## Problem to work on
Duplicate everything from the line containing "How do I perform: Select the #4" down to the line containing "pos(365,422)", both included, and nothing else.
======== Exercise material ========
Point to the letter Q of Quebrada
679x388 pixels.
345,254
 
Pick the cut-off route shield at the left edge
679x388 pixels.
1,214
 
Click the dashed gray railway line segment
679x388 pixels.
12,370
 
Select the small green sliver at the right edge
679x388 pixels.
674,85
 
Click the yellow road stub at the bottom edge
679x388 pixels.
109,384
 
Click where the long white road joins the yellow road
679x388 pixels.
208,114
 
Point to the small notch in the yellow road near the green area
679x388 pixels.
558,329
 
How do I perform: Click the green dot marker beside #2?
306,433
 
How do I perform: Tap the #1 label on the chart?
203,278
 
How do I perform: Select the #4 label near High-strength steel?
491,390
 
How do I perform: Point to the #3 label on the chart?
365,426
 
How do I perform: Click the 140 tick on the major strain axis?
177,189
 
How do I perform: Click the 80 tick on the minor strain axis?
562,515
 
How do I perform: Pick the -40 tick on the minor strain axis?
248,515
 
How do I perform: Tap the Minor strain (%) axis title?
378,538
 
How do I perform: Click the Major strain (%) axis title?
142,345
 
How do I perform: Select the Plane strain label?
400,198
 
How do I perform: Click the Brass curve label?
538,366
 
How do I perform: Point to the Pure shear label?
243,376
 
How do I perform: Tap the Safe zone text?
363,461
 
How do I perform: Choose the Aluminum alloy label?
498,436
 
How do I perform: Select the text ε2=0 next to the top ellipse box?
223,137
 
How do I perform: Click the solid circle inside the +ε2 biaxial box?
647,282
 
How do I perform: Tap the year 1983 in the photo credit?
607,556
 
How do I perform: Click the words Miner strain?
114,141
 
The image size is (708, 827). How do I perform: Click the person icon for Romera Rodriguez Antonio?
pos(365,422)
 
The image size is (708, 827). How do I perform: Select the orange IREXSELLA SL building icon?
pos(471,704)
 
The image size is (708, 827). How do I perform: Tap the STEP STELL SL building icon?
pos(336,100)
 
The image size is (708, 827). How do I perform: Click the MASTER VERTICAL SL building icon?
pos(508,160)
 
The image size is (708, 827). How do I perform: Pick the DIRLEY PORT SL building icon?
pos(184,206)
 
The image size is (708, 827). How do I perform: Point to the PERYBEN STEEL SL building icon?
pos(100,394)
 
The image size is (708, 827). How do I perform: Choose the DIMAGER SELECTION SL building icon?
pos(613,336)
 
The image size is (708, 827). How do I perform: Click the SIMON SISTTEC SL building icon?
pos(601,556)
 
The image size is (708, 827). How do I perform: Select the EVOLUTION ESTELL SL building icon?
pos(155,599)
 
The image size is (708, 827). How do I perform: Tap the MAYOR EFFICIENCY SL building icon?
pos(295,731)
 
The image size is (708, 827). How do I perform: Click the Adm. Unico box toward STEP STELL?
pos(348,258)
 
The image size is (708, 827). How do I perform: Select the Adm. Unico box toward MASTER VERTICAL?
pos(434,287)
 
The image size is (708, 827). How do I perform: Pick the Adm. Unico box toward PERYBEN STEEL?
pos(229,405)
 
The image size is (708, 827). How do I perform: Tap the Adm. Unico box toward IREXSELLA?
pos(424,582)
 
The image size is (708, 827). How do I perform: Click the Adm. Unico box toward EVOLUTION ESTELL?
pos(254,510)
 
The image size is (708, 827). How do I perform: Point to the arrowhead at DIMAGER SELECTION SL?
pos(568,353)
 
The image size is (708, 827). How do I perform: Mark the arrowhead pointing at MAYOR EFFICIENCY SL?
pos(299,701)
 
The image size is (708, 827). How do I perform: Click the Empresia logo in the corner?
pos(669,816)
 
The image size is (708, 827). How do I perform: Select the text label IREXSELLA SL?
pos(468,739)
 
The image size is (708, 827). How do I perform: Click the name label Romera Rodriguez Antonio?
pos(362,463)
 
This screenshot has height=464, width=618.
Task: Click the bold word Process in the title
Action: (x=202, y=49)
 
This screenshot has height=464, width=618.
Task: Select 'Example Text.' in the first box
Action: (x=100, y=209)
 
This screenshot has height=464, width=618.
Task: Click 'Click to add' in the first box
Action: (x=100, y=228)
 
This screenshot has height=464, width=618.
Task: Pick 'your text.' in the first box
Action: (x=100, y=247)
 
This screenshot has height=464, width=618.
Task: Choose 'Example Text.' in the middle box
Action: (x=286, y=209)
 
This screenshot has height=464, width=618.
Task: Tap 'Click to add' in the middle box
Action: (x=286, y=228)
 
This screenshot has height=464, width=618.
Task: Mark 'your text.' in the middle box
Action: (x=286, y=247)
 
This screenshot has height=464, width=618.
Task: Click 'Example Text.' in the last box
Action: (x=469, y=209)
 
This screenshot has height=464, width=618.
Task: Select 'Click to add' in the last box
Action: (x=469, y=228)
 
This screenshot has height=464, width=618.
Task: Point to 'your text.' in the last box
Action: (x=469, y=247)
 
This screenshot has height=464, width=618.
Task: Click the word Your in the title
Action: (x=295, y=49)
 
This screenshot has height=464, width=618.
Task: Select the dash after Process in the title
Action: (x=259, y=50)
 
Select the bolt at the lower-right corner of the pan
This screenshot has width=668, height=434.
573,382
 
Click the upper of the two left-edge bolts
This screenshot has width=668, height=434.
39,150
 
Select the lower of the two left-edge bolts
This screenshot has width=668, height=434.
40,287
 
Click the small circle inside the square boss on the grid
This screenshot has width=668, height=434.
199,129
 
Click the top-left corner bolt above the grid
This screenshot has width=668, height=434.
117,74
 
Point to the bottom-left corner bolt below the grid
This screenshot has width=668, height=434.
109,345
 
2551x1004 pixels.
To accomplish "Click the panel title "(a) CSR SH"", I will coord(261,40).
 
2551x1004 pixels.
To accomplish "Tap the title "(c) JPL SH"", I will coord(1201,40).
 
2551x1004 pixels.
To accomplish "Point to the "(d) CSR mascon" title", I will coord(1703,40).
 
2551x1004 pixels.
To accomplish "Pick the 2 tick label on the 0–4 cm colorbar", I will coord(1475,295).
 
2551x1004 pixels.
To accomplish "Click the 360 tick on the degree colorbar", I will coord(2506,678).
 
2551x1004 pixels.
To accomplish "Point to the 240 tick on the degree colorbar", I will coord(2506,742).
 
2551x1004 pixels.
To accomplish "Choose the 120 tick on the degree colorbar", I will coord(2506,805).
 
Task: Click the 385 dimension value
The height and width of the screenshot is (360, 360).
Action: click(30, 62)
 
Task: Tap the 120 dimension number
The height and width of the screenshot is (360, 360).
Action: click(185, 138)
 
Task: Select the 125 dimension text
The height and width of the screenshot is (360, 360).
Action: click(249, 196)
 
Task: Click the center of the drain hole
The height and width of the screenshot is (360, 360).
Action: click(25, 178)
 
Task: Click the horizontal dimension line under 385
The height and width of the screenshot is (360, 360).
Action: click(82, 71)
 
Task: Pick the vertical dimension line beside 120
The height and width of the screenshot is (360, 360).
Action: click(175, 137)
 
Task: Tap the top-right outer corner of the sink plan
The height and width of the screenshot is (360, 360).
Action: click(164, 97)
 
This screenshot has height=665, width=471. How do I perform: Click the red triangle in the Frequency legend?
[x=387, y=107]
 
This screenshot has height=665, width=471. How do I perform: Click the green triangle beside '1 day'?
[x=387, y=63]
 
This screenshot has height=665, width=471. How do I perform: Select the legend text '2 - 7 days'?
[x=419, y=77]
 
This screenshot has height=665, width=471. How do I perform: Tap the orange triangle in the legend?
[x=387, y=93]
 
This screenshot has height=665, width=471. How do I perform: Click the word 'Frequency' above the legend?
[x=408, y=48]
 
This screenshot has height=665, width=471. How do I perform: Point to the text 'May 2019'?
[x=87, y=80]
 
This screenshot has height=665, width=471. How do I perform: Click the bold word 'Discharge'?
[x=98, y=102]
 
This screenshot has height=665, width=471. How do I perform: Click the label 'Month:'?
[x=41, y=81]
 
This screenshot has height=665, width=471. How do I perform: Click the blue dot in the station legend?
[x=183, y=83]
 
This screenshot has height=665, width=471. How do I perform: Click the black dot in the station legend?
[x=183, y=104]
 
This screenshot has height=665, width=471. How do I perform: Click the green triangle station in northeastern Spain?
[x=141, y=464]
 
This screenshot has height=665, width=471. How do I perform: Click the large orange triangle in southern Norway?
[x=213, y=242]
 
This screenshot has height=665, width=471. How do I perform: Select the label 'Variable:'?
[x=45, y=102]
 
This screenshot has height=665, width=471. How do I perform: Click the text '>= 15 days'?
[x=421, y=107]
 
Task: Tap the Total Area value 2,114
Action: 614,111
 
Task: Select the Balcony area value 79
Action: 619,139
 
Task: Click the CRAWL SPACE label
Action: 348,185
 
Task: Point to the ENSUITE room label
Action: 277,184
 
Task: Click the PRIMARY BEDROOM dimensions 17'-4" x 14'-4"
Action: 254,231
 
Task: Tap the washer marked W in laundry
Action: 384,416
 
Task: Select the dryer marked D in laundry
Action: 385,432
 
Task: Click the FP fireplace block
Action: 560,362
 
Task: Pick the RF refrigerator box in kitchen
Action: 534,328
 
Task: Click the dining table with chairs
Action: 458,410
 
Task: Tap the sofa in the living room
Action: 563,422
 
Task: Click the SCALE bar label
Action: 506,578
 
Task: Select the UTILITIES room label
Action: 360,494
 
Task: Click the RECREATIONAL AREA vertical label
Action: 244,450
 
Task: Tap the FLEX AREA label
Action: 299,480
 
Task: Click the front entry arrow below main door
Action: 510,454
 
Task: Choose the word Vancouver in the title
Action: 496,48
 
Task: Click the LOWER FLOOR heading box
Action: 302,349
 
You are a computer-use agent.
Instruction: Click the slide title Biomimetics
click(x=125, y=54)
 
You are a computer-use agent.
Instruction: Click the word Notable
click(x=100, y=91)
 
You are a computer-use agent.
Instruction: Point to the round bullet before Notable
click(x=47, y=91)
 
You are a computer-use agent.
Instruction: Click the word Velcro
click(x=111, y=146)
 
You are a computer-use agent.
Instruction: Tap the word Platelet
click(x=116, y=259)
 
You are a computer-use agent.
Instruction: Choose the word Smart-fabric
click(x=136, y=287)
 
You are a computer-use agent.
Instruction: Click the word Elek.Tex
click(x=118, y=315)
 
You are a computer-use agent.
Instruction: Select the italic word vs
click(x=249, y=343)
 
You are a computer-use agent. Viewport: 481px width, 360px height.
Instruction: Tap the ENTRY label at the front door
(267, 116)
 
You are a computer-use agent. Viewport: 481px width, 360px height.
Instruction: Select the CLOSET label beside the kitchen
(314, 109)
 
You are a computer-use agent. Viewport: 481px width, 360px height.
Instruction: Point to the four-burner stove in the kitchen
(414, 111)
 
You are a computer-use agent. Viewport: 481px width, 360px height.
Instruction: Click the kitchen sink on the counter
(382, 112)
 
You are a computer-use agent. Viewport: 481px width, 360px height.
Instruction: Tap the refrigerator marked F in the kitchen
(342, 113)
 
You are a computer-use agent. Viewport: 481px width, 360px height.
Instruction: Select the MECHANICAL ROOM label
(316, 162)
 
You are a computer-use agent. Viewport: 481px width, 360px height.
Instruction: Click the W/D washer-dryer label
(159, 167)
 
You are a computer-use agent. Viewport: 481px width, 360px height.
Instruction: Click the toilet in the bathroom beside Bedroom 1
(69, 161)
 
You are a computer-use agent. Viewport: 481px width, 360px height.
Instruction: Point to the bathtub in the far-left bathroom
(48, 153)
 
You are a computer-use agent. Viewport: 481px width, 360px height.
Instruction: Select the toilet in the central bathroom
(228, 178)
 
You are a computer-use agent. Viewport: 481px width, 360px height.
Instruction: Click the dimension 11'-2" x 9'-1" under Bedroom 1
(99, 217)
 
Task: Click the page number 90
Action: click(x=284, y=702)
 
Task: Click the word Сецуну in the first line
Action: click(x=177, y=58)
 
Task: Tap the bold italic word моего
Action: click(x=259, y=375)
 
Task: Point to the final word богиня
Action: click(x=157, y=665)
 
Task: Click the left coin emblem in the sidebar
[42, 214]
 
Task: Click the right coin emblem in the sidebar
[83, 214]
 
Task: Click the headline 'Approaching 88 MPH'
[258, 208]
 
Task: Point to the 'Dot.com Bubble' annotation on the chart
========
## Exercise answer
How do I perform: Select the #4 label near High-strength steel?
491,390
 
How do I perform: Point to the #3 label on the chart?
365,426
 
How do I perform: Click the 140 tick on the major strain axis?
177,189
 
How do I perform: Click the 80 tick on the minor strain axis?
562,515
 
How do I perform: Pick the -40 tick on the minor strain axis?
248,515
 
How do I perform: Tap the Minor strain (%) axis title?
378,538
 
How do I perform: Click the Major strain (%) axis title?
142,345
 
How do I perform: Select the Plane strain label?
400,198
 
How do I perform: Click the Brass curve label?
538,366
 
How do I perform: Point to the Pure shear label?
243,376
 
How do I perform: Tap the Safe zone text?
363,461
 
How do I perform: Choose the Aluminum alloy label?
498,436
 
How do I perform: Select the text ε2=0 next to the top ellipse box?
223,137
 
How do I perform: Click the solid circle inside the +ε2 biaxial box?
647,282
 
How do I perform: Tap the year 1983 in the photo credit?
607,556
 
How do I perform: Click the words Miner strain?
114,141
 
The image size is (708, 827). How do I perform: Click the person icon for Romera Rodriguez Antonio?
pos(365,422)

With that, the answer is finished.